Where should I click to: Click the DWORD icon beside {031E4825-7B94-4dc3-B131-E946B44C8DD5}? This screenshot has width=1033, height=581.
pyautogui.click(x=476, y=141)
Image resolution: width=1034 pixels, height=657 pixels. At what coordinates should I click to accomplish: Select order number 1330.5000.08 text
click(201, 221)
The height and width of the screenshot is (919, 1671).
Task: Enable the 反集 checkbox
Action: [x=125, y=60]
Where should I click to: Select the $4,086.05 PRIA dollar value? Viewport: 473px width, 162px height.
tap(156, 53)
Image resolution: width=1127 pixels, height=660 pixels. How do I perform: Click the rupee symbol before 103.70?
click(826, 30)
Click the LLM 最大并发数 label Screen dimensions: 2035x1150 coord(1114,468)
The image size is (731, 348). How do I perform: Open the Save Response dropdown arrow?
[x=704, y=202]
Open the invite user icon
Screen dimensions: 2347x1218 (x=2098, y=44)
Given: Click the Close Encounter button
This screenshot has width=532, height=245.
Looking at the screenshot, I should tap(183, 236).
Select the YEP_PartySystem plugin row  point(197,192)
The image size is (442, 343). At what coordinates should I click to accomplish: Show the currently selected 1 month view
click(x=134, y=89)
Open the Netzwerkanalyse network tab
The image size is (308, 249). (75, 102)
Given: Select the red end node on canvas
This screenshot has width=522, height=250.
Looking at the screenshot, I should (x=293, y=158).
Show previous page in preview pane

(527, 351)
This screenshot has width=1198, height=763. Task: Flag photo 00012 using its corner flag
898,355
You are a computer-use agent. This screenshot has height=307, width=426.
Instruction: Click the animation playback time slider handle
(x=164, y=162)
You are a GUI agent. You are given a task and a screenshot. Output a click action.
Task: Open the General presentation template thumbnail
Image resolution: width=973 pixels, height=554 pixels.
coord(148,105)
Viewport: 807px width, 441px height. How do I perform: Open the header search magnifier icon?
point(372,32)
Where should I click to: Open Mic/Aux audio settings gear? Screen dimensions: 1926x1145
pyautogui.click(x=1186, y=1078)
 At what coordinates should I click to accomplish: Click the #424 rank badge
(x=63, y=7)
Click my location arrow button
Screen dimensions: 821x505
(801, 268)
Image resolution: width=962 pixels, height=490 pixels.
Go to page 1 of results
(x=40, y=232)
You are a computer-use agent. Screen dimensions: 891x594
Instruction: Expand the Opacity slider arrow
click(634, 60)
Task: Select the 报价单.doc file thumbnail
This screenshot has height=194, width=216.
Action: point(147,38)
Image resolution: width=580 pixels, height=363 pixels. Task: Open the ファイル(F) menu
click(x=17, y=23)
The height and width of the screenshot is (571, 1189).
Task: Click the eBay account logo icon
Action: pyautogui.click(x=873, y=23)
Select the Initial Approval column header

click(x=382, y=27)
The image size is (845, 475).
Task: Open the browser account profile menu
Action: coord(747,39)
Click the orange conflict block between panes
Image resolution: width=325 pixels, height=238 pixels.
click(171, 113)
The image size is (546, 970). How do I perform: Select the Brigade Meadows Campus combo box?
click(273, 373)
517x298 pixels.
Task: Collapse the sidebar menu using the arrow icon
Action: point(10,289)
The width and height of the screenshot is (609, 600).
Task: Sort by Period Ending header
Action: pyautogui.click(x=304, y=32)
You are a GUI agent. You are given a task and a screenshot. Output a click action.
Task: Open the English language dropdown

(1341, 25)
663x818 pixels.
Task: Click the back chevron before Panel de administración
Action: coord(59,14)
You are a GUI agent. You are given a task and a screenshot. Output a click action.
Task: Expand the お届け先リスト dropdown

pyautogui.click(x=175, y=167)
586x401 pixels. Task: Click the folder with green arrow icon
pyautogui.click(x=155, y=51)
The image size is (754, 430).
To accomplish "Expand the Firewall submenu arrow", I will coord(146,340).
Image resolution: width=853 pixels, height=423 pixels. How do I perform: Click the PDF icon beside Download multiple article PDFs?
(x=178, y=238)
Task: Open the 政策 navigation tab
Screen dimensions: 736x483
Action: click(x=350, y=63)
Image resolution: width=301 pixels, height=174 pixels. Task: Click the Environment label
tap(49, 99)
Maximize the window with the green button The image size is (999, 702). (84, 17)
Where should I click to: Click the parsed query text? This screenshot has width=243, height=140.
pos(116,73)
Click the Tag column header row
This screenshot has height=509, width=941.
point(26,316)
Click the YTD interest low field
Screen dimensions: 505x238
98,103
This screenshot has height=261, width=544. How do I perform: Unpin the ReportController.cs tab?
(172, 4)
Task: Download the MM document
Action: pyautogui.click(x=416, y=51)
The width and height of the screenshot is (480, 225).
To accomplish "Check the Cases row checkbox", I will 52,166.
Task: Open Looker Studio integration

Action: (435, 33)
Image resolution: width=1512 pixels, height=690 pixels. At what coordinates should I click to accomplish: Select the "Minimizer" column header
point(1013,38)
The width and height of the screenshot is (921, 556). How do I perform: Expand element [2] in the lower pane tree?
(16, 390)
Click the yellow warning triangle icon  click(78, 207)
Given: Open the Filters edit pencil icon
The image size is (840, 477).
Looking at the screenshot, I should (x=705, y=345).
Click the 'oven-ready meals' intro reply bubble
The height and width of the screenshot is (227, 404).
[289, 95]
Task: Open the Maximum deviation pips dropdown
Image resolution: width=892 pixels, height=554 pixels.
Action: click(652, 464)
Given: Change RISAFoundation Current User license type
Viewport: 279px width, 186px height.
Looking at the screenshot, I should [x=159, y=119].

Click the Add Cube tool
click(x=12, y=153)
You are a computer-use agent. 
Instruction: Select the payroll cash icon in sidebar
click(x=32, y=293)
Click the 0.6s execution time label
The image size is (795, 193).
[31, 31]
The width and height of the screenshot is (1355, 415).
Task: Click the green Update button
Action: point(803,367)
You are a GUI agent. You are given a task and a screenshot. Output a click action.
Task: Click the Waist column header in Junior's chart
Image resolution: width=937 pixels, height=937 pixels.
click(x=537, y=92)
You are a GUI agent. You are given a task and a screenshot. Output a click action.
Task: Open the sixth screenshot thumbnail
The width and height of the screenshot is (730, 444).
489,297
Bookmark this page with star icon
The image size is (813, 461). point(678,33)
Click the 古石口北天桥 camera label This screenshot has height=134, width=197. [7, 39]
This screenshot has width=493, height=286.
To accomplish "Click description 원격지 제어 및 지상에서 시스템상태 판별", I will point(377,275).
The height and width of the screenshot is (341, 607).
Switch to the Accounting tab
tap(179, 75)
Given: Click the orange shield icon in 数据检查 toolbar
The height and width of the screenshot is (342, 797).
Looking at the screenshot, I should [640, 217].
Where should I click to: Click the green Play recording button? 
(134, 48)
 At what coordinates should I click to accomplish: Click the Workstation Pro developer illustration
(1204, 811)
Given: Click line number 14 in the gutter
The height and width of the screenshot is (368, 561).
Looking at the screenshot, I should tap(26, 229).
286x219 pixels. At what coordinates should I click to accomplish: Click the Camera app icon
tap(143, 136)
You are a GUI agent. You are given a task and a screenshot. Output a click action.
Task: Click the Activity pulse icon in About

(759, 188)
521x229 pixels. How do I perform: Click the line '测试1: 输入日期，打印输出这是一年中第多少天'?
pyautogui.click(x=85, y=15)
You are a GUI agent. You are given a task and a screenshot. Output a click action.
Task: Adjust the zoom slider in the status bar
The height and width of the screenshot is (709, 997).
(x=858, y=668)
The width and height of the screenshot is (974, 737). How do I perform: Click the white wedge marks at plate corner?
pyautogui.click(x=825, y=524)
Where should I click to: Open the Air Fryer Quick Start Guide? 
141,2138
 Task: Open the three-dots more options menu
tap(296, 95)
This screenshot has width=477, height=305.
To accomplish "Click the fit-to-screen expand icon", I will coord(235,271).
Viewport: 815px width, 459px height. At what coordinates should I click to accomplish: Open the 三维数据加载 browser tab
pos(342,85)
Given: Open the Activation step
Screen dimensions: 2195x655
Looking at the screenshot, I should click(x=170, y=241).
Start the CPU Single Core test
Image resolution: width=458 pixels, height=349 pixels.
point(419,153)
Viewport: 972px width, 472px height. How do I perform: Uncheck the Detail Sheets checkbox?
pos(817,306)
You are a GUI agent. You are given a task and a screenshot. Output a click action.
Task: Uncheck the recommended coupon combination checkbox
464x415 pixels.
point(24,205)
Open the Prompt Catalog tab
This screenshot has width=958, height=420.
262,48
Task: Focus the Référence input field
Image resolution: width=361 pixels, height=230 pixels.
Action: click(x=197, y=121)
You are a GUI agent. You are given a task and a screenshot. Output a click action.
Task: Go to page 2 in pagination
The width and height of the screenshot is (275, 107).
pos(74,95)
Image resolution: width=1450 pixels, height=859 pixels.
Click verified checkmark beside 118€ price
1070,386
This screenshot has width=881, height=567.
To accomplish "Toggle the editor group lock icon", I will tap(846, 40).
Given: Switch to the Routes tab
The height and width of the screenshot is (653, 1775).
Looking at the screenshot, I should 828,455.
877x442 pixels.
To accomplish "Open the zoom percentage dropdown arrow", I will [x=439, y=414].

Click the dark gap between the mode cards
════════════════════
Task details:
Can you print the lines above, from the line containing "This screenshot has width=477, height=305." through the line containing "pos(817,306)", both included, reproducing them character for character?

Exercise output:
This screenshot has width=477, height=305.
To accomplish "Click the fit-to-screen expand icon", I will coord(235,271).
Viewport: 815px width, 459px height. At what coordinates should I click to accomplish: Open the 三维数据加载 browser tab
pos(342,85)
Given: Open the Activation step
Screen dimensions: 2195x655
Looking at the screenshot, I should click(x=170, y=241).
Start the CPU Single Core test
Image resolution: width=458 pixels, height=349 pixels.
point(419,153)
Viewport: 972px width, 472px height. How do I perform: Uncheck the Detail Sheets checkbox?
pos(817,306)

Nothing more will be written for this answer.